I am a Swedish obstetrician and gynecologist and have been working clinically for many years. Simultaneously I have always been engaged in education and research. While employed at Uppsala University in Sweden I have taught medical students, midwives, nurses and biomedical assistants among others.
My research profile is in obstetrics and gynecology, but for more than ten years I have focused on reproductive health in low income countries, mainly in East-Africa, where I have supervised PhD and Master’s students. I have conducted research in women’s health from different angles: maternal health and mortality, support in the post-partum period, abortions, violence against women and children, adolescents’ reproductive health, infectious diseases, such as STI/HIV and health systems. I am now involved in a project at NTNU on violence against women in Nepal and Sri Lanka, and have applied for funds for other projects with others.

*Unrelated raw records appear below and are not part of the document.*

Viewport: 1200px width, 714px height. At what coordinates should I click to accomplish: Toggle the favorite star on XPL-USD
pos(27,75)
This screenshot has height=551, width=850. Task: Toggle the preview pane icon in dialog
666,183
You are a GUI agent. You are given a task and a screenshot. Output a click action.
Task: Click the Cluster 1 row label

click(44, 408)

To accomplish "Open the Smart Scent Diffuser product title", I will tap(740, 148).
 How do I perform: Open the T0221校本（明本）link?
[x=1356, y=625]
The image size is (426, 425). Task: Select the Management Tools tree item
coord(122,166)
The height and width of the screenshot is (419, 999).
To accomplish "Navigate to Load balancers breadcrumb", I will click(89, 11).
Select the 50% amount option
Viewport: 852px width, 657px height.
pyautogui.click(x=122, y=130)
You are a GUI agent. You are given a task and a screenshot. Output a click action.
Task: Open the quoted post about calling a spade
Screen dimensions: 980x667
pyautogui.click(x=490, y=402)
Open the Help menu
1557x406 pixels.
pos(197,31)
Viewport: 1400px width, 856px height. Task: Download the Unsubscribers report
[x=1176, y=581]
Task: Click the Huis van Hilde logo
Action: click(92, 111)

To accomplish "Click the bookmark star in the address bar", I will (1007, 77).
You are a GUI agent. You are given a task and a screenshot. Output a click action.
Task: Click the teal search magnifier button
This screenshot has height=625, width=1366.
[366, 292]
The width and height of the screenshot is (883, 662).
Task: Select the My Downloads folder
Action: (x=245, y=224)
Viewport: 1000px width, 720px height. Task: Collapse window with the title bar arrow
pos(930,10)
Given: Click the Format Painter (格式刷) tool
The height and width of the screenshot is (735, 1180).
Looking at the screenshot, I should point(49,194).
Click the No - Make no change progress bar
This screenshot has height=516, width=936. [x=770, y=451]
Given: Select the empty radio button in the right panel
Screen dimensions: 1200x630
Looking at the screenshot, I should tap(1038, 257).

Global health is defined as health issues that transcend national boundaries and call for research and actions to improve health for all, irrespective of where we live. “Collaborative international research and action for promoting health for all”. As health is influenced by politics, society, culture and the environment, solutions to health problems not only reside within health systems, but also elsewhere. I have already met a lot of people in Trondheim with strong interests in global health who are engaged in different research projects in various faculties. In the medical faculty there are well-established cooperations and projects in Nepal, Sierra Leone, Malawi and South-Africa. I recently lectured to a large group of medical students and almost all of them had been travelling outside Europe. They showed knowledge and great interest in global health and in solutions to challenging issues. So I think it is timely that the medical faculty has now decided that Global Health shall be included in all education.A new two-year international Master’s program in global health will be developed, which is exciting and challenging, and I’m sure it will benefit research and education.
Furthermore, we wish to increase collaboration with other faculties, institutions, HiST and other actors. At the moment, we are updating the global health program that already exists for medical students. Two weeks ago there was the annual Global Health Day, held for the fourth year, and showing a growing interest in the topic with, now almost 200 participants. There were many stimulating presentations during the day, focusing on two main themes; our technological and educational possibilities from Norway to influence the health situations in low-and middle income countries, and opportunities to meet other researchers and teachers.
NTNU’s vision «Knowledge for a better world» and the medical faculty’s vision «Health for a better world» is comprehensive and relevant to the global world we live in, in Trondheim and elsewhere. Last but not least, I would like to thank all for the warm reception I have received in my new inspiring job.